Jeyapriya Partiban, Partner, Risk Consulting, KPMG in Qatar, said: “Considering how dramatically technology, globalisation, and government regulation are reshaping the business and risk environment, we’re not surprised to see significant concerns about risk and compliance.”
“The challenge today is to ensure that management and the board sees the big picture.”
“Are they focused on the critical risks to the brand, is the board getting high-quality information, does the board have the right composition and committee structure, and are risk oversight responsibilities clear, are some of the questions which needs to be addressed,” said Partiban.
Only one in four said the company’s risk management process “extends far enough into the horizon” and only about half are satisfied that management is effectively managing risks to the company’s growth plans. The quality of risk-related information continues to be a concern –with cyber risk, global systemic risk, and the pace of technology change ranked lowest.
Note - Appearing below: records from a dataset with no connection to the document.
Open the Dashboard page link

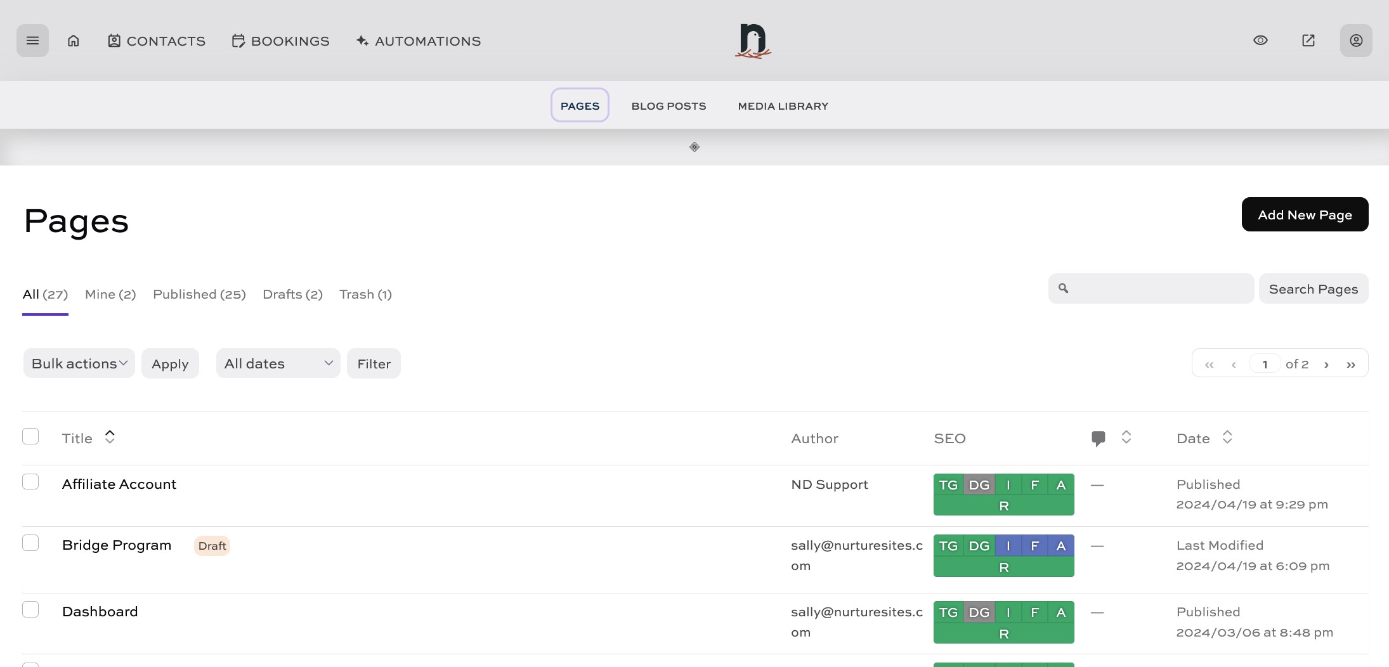point(100,612)
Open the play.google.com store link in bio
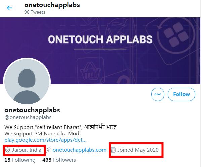 pyautogui.click(x=45, y=140)
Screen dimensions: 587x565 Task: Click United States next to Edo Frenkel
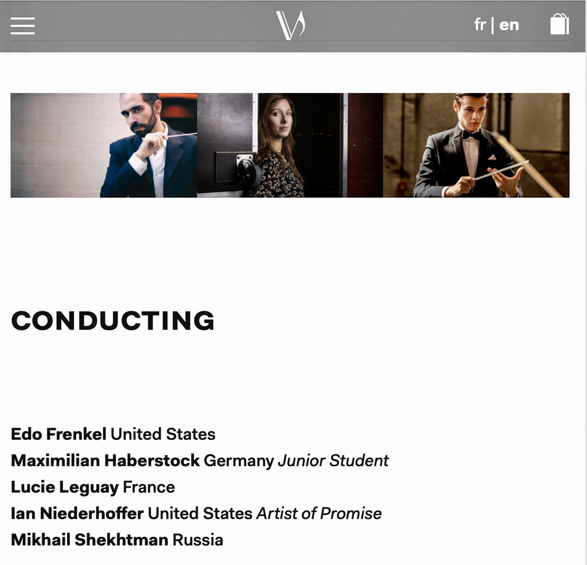(x=163, y=435)
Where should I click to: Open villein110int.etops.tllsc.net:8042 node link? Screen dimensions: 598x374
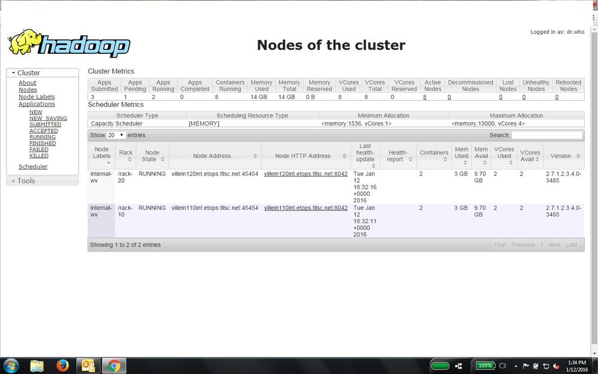[x=306, y=208]
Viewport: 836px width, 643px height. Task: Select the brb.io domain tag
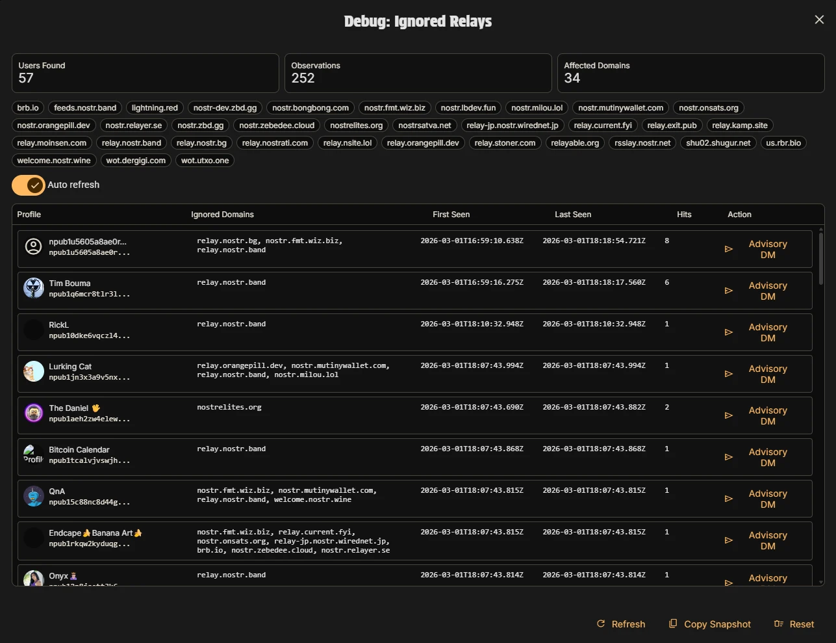point(28,108)
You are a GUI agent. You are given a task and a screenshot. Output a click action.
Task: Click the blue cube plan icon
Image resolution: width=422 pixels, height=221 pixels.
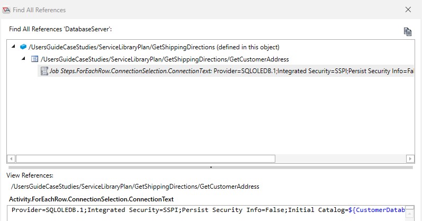[x=23, y=47]
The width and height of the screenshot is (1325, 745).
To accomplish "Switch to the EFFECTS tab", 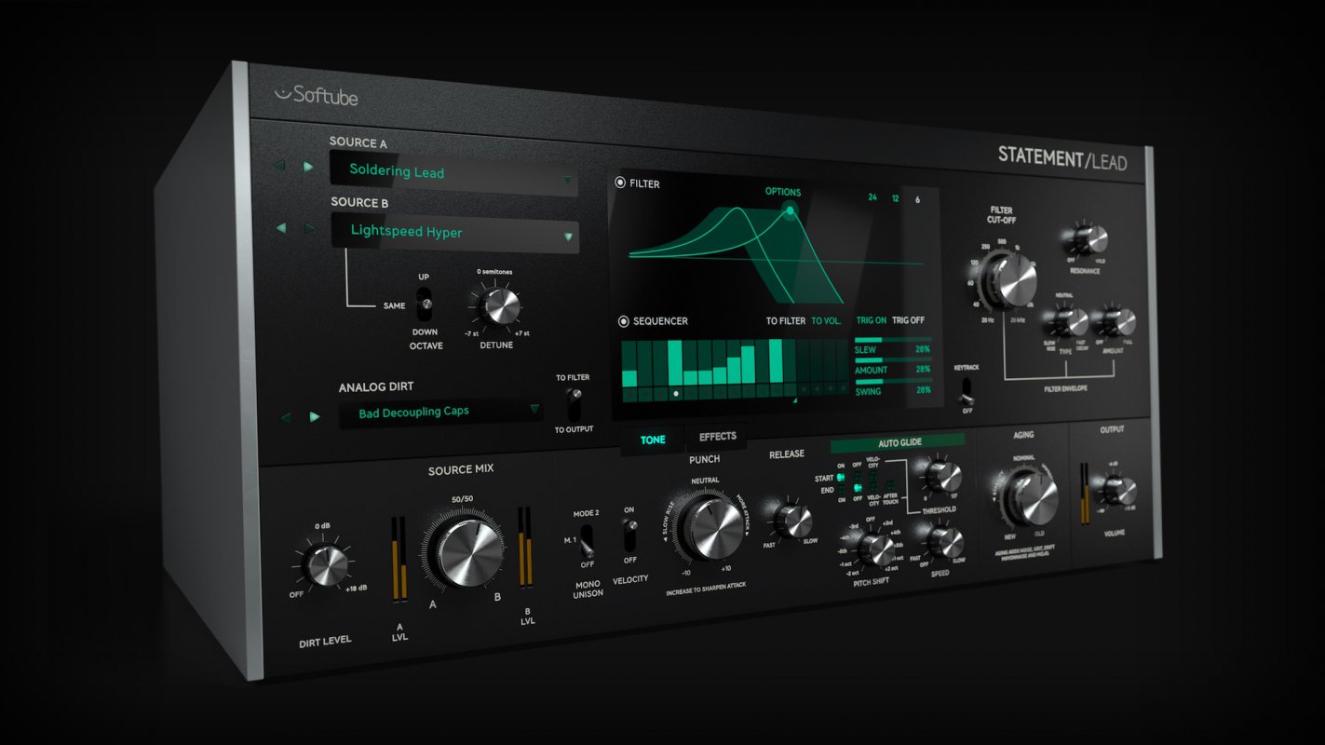I will [x=716, y=435].
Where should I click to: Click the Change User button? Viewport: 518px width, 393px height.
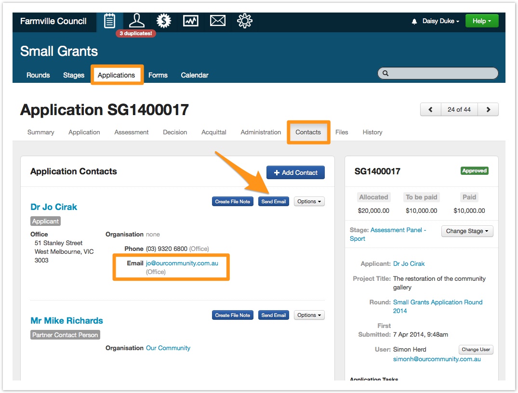[476, 350]
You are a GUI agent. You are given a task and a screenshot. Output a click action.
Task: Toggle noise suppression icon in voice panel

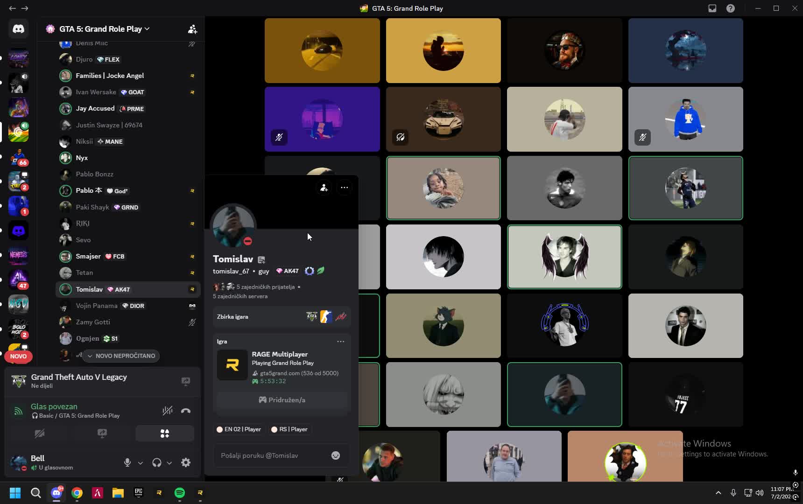click(167, 411)
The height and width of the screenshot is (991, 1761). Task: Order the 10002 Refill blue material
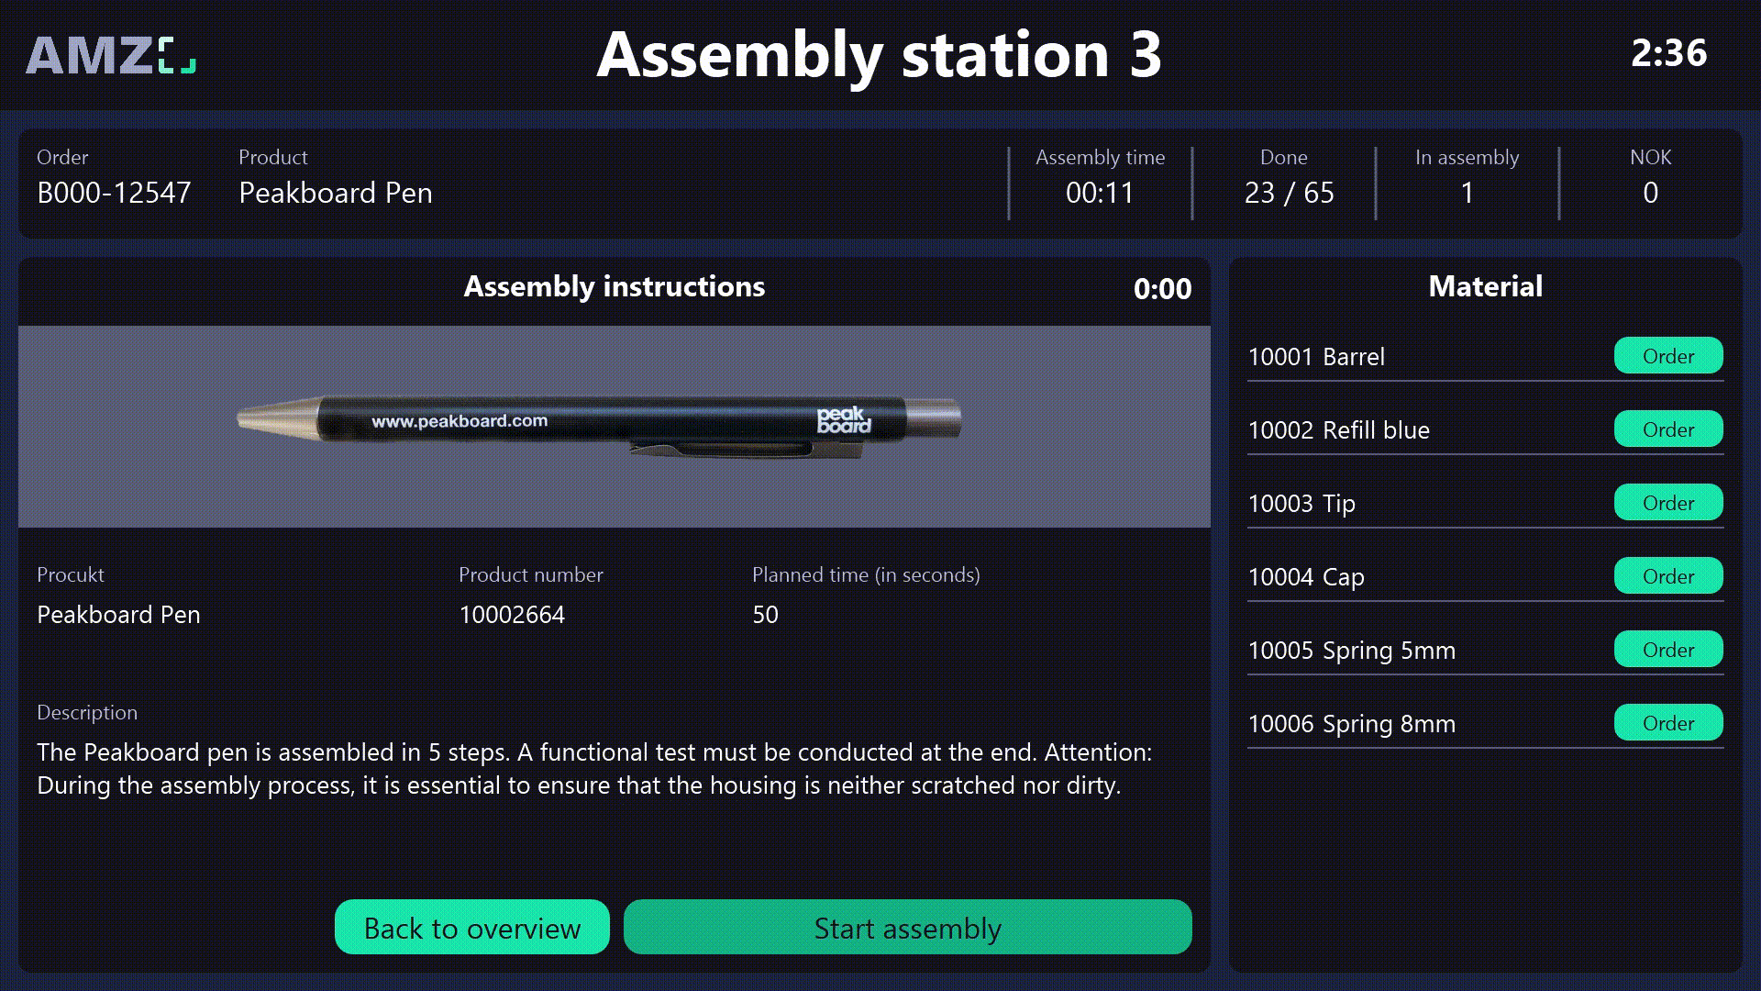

As per the survey findings audit committee has responsibility for oversight of major risks beyond financial reporting, including financial, operational, cyber security and IT, and legal/regulatory compliance risks, as well as the company’s enterprise risk management process.
Nearly all respondents said they are satisfied (84 percent) or somewhat satisfied (15 percent) with the quality of the external audit, although many said external auditors could offer more “industry insights and benchmarking.”
Only 49 percent are fully satisfied that internal audit delivers the value to the organisation that it should; and nearly 40 percent said the internal audit plan could more effectively focus on critical risks to the enterprise.